Recently, we had a guest speaker at church who talked about time, specifically, the present. He said some things that really struck me. The present is the moment God is working in. He’s already worked in the past, and will work in the future, but this is the moment when I can see His hand at work. In this moment, the destinies of everyone alive are being wrought. In this moment, God is changing me. I’m so often looking to the future. I plan for what I need to get done today, tomorrow, next week, in five years—and I’m not saying those plans are unimportant. We should be wise with our time, whilst holding our plans with an open hand. But the now is where God is at work and I miss that being so future-oriented. Live in the now. The now is when God is strengthening my soul and working out His calling in me.

The speaker also talked about how we have time for all God has called us to do. We always have enough time. I don’t know about you, but I am a woman of lists. Lists that never get finished. Lists of tasks I am always juggling, fighting to accomplish.

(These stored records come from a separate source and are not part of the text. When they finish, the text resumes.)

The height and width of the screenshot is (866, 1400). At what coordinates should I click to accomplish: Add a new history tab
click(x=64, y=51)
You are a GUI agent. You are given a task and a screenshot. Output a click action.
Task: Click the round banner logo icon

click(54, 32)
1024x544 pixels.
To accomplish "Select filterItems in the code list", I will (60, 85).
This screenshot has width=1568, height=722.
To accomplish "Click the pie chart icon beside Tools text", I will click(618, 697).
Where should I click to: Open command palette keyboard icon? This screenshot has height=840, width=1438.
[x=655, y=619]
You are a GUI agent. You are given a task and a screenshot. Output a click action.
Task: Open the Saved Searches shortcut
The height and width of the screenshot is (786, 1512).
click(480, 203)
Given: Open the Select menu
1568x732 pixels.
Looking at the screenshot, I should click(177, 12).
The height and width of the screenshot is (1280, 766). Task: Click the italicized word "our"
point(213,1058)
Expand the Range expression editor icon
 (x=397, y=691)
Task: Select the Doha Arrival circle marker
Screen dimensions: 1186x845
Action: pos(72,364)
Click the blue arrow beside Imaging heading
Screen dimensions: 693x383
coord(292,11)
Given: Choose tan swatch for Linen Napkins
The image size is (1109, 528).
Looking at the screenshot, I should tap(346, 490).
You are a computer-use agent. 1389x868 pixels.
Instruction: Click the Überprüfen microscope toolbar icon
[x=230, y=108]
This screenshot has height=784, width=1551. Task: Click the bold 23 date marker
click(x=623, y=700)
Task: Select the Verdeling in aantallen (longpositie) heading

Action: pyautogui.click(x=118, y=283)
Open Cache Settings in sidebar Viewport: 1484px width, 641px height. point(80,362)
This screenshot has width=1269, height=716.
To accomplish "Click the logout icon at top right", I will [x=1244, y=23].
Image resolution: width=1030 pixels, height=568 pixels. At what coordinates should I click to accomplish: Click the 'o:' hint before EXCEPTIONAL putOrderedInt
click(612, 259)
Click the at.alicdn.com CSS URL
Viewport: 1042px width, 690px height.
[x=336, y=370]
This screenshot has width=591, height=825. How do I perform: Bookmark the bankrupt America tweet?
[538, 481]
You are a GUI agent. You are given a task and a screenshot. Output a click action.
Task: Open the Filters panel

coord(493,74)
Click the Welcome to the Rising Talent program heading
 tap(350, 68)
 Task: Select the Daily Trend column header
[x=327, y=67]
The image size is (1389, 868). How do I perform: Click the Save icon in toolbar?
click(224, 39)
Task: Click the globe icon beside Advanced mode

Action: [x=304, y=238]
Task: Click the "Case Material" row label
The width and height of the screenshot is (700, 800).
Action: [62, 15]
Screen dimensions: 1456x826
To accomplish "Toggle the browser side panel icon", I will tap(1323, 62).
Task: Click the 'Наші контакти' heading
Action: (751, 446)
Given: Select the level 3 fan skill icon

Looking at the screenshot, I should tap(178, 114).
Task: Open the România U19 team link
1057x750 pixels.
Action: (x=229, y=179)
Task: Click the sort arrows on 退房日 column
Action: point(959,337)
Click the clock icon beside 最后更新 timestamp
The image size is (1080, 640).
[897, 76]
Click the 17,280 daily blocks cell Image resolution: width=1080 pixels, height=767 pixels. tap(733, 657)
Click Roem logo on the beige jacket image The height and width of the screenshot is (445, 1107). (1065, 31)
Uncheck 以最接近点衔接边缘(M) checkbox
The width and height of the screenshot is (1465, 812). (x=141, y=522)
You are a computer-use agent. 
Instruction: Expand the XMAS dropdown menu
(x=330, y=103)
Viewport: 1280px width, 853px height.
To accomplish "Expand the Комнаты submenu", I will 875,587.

And frankly, I never complete my list. Even if my goal is just to spend time with Jesus, take care of my kids, teach them, clean my house, and get everyone meals today (let alone work on my book). It never seems to happen. There’s always something that gives. I’m trying to learn better methods of organization and better shortcuts in the tasks themselves, but still, I think I will probably just add new tasks to my lists once I have space. We are a society of people who do too much.

My husband is currently reading a book about a man God called out of the Eskimos to reach his own people. He related one particular incident that brought me up short. This man loved to spend daily time with the Lord, but then at the same time, he was a member of the tribe and had duties—one of which was to hunt. One day, early on in his relationship with God, his mother told him she would need a rabbit from him that day. It was in winter and rabbits were scarce so the young man thought he wouldn’t have time to commune with God by the time he’d finished hunting down a rabbit. However, moments into his hunt, a rabbit presented itself to him on the path and remained still until the eskimo could get close enough to shoot the rabbit. This left him free to commune with God during his remaining time. He realized God had sent the rabbit. God had provided extra time so the eskimo could be with Him. And over and over this happened to the eskimo.

It was very convicting to hear this story. I don’t know if I have ever asked, or expected, God to smooth my daily tasks. I just slog my way through the mundane things, expecting them to eat up my time. But what if I asked God to speed my way through those things so that I had extra time to spend with Him and with my family? Maybe my to-do list wouldn’t be quite so impossible.

Then again, maybe my to-do list just includes some things that aren’t on God’s to-do list. I’ve found myself praying lately that God will provide supernatural wisdom to prioritize my list so that I can pitch all the things that aren’t on His, and supernatural flexibility so that I can reorder my day according to His plan. Because maybe, just maybe He wants to do something amazing in the now, and I’m missing what’s right under my nose because I’m so focused on my future tasks.